The answer must consist solely of the line containing "Click the 0:05.00 time axis label" and every line after it in the records below, through the last, each reproduced exactly.

RECORDS FOR PROCESSING section start

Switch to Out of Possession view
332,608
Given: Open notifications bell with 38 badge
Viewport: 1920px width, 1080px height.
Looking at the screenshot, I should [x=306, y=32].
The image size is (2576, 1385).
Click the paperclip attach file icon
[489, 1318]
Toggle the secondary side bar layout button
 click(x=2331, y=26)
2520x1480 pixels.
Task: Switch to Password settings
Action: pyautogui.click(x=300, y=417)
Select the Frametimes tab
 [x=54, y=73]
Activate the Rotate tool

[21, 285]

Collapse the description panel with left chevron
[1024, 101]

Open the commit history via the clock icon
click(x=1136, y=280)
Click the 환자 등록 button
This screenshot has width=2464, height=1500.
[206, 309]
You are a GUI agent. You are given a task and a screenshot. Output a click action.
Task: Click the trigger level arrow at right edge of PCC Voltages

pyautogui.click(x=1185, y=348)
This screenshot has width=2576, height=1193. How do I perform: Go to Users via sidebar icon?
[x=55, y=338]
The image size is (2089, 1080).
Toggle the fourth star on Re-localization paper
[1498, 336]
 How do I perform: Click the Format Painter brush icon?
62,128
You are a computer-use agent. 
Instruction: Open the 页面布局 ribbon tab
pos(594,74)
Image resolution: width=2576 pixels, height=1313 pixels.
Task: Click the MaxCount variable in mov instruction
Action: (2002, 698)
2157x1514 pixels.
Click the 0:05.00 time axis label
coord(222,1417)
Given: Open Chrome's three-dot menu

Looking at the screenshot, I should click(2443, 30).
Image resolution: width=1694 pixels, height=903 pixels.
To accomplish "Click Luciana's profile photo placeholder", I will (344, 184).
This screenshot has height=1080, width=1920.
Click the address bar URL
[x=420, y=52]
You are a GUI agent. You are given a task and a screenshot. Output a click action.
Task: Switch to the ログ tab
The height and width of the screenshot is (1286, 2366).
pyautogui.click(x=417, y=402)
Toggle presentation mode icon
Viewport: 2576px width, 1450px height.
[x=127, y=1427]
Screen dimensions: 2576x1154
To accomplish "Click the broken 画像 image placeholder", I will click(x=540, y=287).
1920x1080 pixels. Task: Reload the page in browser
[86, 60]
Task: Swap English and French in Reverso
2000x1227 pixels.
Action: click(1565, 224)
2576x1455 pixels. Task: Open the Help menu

RECORDS FOR PROCESSING section end

= ANSWER FOR THIS EXERCISE =
Click the 0:05.00 time axis label
coord(222,1417)
Given: Open Chrome's three-dot menu

Looking at the screenshot, I should click(2443, 30).
Image resolution: width=1694 pixels, height=903 pixels.
To accomplish "Click Luciana's profile photo placeholder", I will (344, 184).
This screenshot has height=1080, width=1920.
Click the address bar URL
[x=420, y=52]
You are a GUI agent. You are given a task and a screenshot. Output a click action.
Task: Switch to the ログ tab
The height and width of the screenshot is (1286, 2366).
pyautogui.click(x=417, y=402)
Toggle presentation mode icon
Viewport: 2576px width, 1450px height.
[x=127, y=1427]
Screen dimensions: 2576x1154
To accomplish "Click the broken 画像 image placeholder", I will click(x=540, y=287).
1920x1080 pixels. Task: Reload the page in browser
[86, 60]
Task: Swap English and French in Reverso
2000x1227 pixels.
Action: click(1565, 224)
2576x1455 pixels. Task: Open the Help menu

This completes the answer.